== Data to use

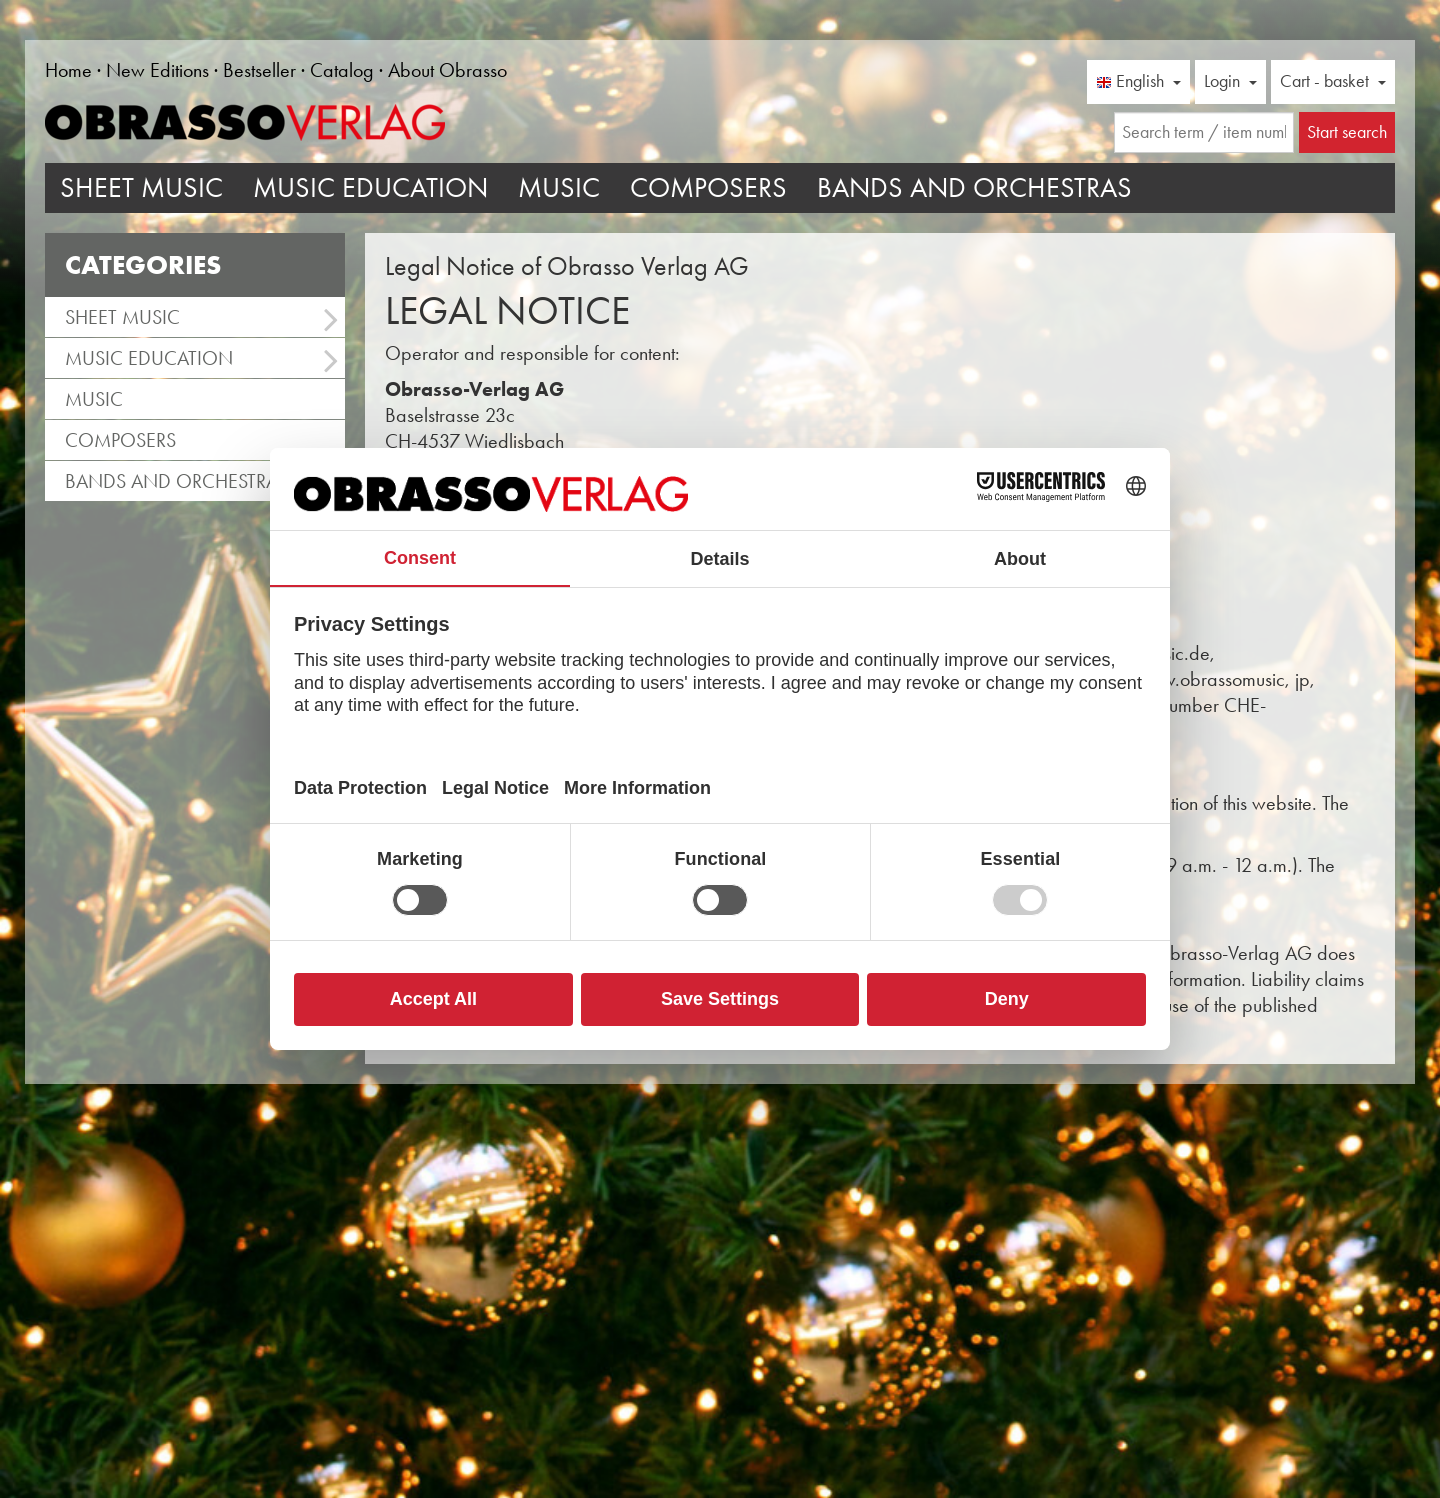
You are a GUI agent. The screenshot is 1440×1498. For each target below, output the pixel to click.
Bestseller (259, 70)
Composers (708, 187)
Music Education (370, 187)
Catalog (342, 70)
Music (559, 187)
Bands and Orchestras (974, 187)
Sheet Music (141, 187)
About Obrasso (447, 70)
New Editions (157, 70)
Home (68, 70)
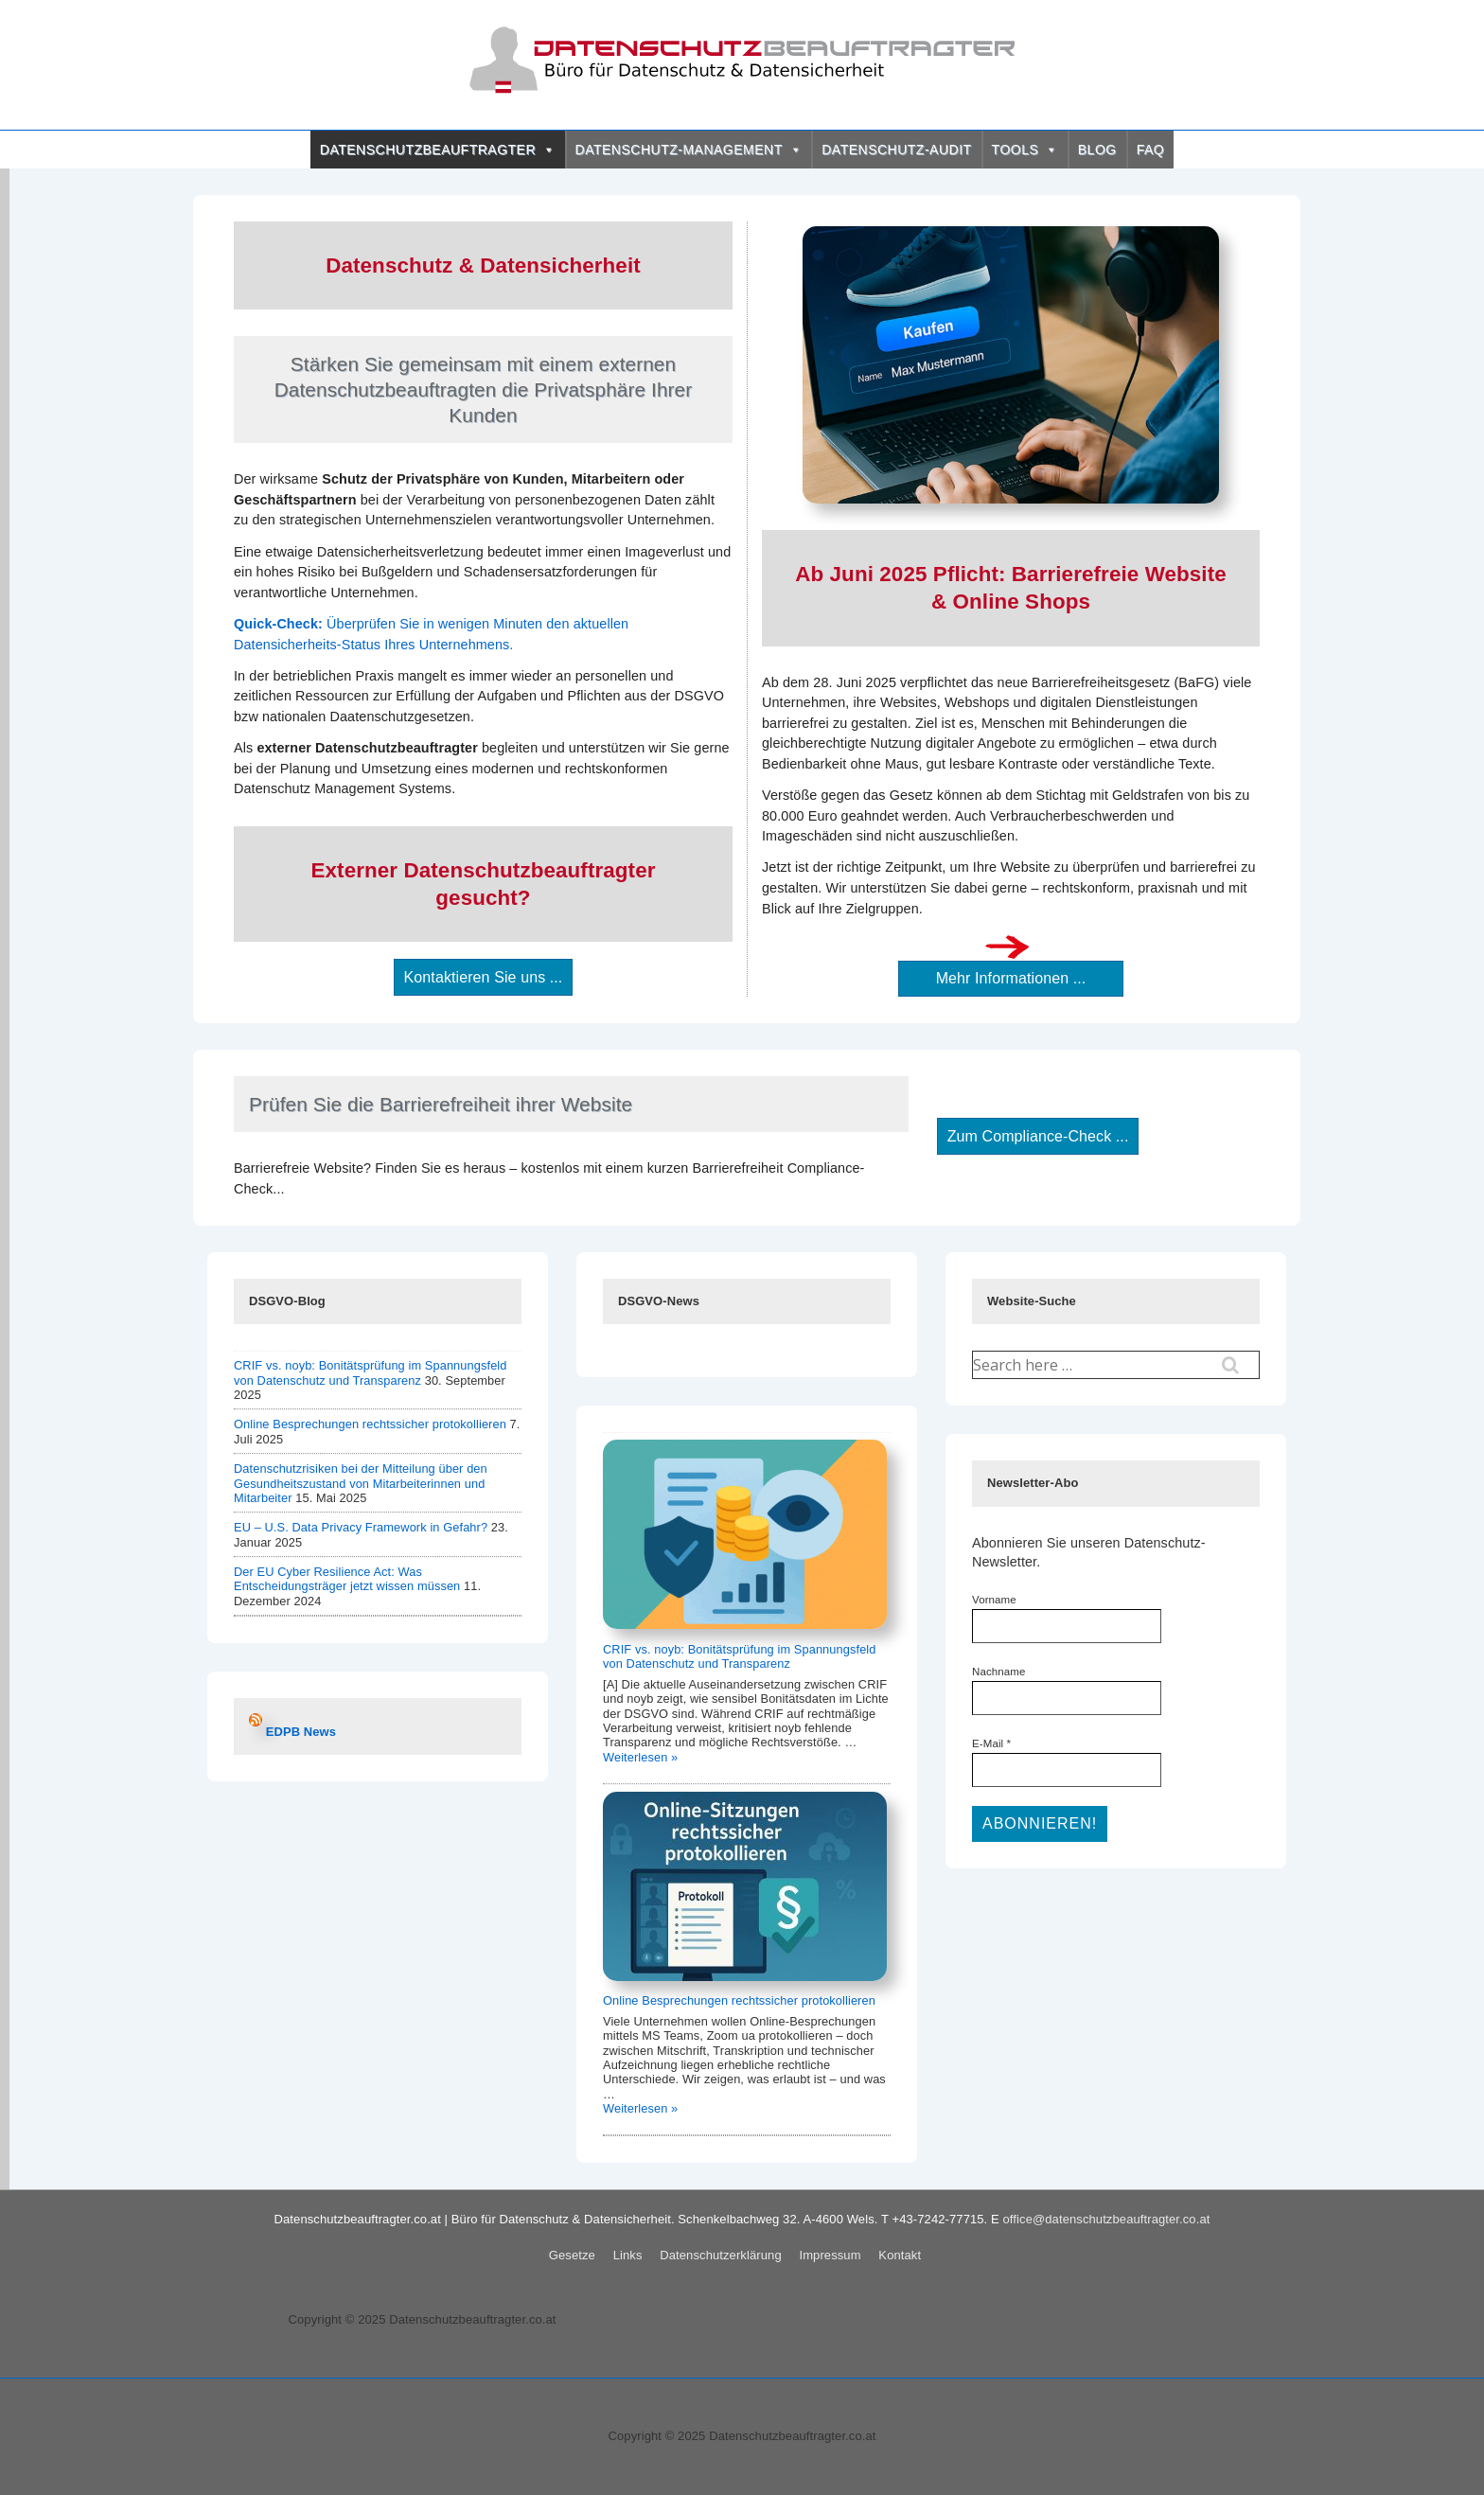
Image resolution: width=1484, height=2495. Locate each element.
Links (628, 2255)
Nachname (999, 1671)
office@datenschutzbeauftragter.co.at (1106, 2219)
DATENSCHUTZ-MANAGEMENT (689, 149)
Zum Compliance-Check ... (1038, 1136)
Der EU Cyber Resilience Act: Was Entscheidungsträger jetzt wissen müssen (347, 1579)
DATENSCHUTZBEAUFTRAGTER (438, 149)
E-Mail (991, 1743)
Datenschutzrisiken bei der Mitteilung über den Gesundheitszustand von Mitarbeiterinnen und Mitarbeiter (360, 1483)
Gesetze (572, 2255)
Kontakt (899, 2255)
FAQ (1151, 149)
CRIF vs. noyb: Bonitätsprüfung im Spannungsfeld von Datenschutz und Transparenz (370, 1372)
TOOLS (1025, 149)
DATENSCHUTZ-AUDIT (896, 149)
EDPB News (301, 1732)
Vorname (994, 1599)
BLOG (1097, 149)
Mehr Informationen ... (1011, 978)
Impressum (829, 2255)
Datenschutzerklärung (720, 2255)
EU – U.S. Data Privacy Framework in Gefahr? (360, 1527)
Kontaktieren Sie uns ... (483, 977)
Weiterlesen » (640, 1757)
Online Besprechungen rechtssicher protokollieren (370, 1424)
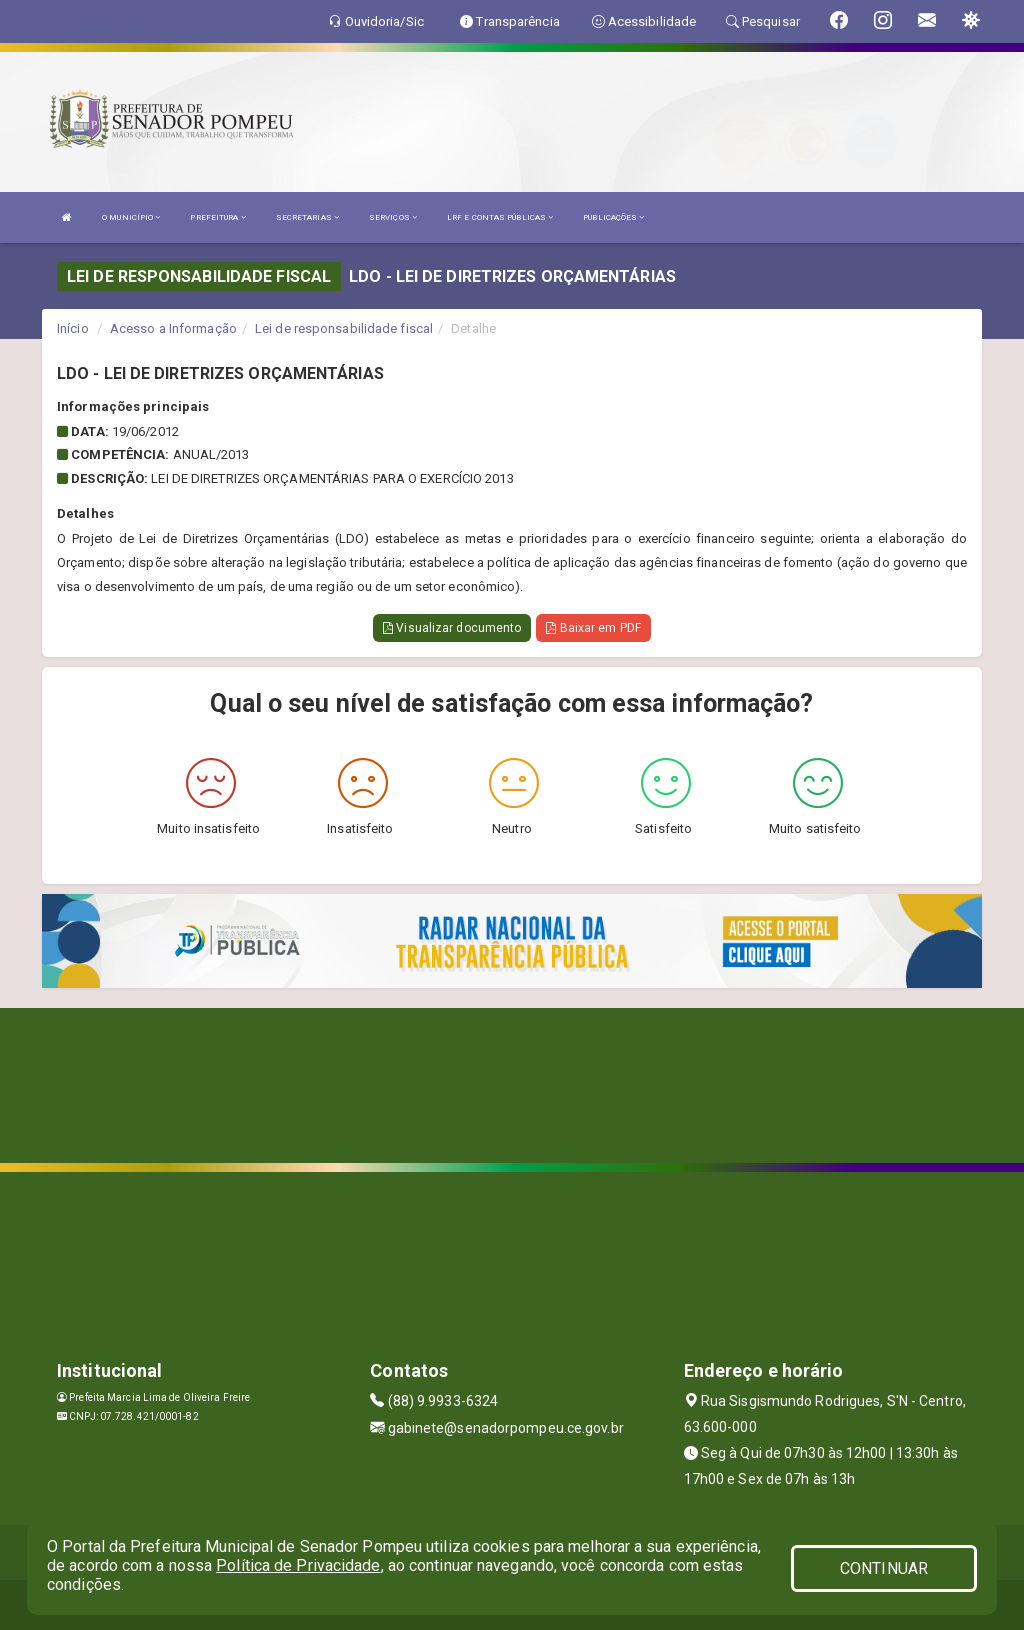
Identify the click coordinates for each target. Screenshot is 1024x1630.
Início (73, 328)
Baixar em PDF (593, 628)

====

**Aim of the task:** Copy the lines of the listing verbatim, beginning at the line that contains "Sheet Music (141, 187)" and stopping after the line that contains "Der EU Cyber", with both of those lines included. Omit the pictures from your copy.

**Exercise answer:**
Sheet Music (141, 187)
About Obrasso (447, 70)
New Editions (157, 70)
Home (68, 70)
Image resolution: width=1484, height=2495. Locate each element.
Links (628, 2255)
Nachname (999, 1671)
office@datenschutzbeauftragter.co.at (1106, 2219)
DATENSCHUTZ-MANAGEMENT (689, 149)
Zum Compliance-Check ... (1038, 1136)
Der EU Cyber Resilience Act: Was Entscheidungsträger jetzt wissen müssen (347, 1579)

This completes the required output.